Risposta a Giuseppe (l'amore vincera'?)
C'e' una mail molto toccante che e' stata postata come commento a uno scritto di questo sito (si puo’ leggere andando negli archivi 1/04/2004 - 30/04/2004, "le donne russe e gli italiani").
Vorrei rispondere qui, perche' mi da' il modo di dire ancora qualcosa di importante (secondo me)
sulle unioni tra italiani e russe.
Premetto che vorrei essere il piu' possibile discreto e delicato, si tratta di un rapporto in una situazione molto delicata, non so che sviluppi stia avendo, ci potrebbe essere un grande dolore non ancora sopito... ma voglio essere sincero (solo cosi’ Giuseppe potro’ aiutarti).
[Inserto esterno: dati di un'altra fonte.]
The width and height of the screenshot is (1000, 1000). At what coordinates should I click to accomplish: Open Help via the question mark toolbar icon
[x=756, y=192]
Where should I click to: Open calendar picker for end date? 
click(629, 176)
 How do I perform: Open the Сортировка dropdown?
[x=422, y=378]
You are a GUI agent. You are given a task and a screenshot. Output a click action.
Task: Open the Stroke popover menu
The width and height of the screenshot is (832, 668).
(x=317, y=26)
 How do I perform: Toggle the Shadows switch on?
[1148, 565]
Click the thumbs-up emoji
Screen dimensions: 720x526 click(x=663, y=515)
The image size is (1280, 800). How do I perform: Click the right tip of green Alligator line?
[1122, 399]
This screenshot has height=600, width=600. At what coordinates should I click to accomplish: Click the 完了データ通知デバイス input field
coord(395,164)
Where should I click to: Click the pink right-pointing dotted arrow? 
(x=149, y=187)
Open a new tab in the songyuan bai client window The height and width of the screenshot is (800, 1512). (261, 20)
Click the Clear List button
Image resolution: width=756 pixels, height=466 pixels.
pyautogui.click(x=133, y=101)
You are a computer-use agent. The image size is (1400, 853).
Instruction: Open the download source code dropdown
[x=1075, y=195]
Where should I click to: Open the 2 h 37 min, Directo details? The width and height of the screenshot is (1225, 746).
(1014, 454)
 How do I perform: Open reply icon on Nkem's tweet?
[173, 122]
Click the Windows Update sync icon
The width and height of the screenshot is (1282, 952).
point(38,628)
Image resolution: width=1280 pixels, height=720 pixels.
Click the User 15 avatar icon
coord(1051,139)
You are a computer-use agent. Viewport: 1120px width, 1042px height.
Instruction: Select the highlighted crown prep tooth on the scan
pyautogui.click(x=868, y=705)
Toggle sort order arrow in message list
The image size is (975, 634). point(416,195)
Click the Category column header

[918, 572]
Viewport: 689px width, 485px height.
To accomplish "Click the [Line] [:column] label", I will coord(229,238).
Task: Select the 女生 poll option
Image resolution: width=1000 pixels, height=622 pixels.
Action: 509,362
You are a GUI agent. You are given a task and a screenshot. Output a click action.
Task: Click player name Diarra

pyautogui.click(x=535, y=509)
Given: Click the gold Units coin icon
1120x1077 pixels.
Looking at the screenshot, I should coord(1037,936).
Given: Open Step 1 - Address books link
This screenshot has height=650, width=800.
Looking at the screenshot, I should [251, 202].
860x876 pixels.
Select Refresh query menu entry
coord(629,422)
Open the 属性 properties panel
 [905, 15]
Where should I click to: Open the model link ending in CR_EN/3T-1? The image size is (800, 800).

Il caso e' questo: dopo due anni di matrimonio in Italia, lei (ragazza russa) ama il suo uomo ma per certi aspetti non e' felice e si lamenta, lui, esasperato e preoccupato, e un po' confuso, un giorno le dice (ridendo) "se questo non ti va perche’ non torni in Russia?", e lei, allora, prende su le sue cose e il giorno dopo parte.
E' verosimile tutto questo, non mi stupisce piu' di tanto. Le donne russe sono molto orgogliose, sono molto sensibili a come si parla loro, e, poi, sanno soffrire. Sono convinto che sia vero che lei ami ancora il suo uomo, ma sono anche certo che, se le cose continuano a stare cosi', lei non tornera' piu'.
So per esperienza che non e' facile vivere in un Paese straniero, che all'inizio ci sono sempre
momenti duri di crisi (li ho avuti anch'io). E' facile dire che con l'Amore passa tutto, questo Amore, pero', deve essere di qualita' pregiata, e deve accompagnarsi alla Pazienza, alla Tolleranza e alla Comprensione. Io ho avuto la fortuna che la mia compagna ha capito e a pazientato, ha sopportato le mie reazioni che, a volte, erano quasi offensive nei suoi confronti. Solo la grande capacita' di comunicazione (per fortuna, e' una dote che abbiamo tutti e due) ci ha salvato.
Chi vive in un Paese straniero sente la mancanza della famiglia di origine, degli amici, spesso non conosce la lingua ed e', quindi, quasi come se fosse sordomuto, non trova piu' i luoghi familiari, perde tutti i punti di riferimento. A volte, allora, si dispera e, quasi, piange. Il compagno/la compagna se capisce si sente in colpa ma non sa cosa fare, allora si arrabbia anche lui. E si entra, poi, in quel perverso meccanismo di incolpare l'altro di non sacrificarsi allo stesso modo...
Penso che l'errore che fanno molti italiani che sposano russe, non e' tanto portarle a vivere in Italia (anche se non dovrebbe essere vista come l'unica soluzione possibile...), ma avere l'atteggiamento di superiorita' di chi crede di aver tratto l'altro dall'Inferno per portarlo in Paradiso e di pretendere, cosi, eterna gratitudine.
Certo il lato "materialistico" va sempre tenuto presente (vivere comodi e benestanti a chi non piacerebbe? E' lapalissiano) ma come le abbiamo conquistate (spero) corteggiandole, rendendole al centro dei nostri interessi e delle nostre attenzioni, cosi' dovremmo continuare a fare. Alle donne russe piacciono tanto gli italiani non perche' sono ricchi, ma perche' sono (o loro credono cosi'..) romantici. E il delitto peggiore con una russa, che puo' uccidere un amore, e' fare i ragionieri dei sentimenti (io ti do i soldi, tu mi devi amare o, perlomeno, rispettare).